Quelques points font déjà consensus, comme le renforcement de la lutte contre l’embauche de clandestins, l’identification, puis l’expulsion, des personnes ne disposant que d’un visa périmé, et surtout – c’est le coeur de la réforme – l’octroi d’un statut aux quelque 11 millions d’étrangers (dont une écrasante majorité de Latinos) établis illégalement aux États-Unis. Obama a déjà fait savoir qu’il fallait ouvrir un chemin vers la naturalisation : carte verte, puis citoyenneté, au terme d’un processus dont la durée reste à déterminer.

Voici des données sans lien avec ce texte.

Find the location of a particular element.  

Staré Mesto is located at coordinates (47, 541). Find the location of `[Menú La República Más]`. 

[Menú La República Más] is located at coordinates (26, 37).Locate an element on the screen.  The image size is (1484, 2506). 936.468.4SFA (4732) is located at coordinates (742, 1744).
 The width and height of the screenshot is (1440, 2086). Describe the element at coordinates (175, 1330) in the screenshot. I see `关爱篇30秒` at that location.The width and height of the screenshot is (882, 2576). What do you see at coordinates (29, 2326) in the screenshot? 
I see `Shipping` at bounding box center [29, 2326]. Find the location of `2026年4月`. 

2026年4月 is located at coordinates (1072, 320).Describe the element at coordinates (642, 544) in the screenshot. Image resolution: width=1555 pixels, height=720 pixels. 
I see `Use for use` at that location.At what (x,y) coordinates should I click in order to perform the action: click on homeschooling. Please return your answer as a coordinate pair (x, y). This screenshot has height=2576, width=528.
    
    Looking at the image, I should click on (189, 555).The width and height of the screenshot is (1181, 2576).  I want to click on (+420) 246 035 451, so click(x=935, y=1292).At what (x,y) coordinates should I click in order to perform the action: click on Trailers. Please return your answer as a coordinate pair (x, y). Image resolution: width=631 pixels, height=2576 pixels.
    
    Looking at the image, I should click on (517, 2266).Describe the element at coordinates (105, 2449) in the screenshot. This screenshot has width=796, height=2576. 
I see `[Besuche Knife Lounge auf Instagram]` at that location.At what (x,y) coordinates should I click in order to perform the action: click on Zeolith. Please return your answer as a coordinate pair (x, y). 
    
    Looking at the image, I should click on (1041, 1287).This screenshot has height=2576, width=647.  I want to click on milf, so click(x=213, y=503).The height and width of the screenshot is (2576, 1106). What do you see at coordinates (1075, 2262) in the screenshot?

C’est la principale divergence avec les républicains, qui posent comme préalable à toute régularisation le renforcement de la protection des frontières. Sénateur de Floride et grand espoir du Grand Old Party pour la présidentielle de 2016, Marco Rubio, qui est d’origine cubaine, se montre par exemple très en pointe sur ce dossier. Avant d’envisager une quelconque régularisation, il exige qu’une autorité indépendante certifie que les frontières sont mieux protégées.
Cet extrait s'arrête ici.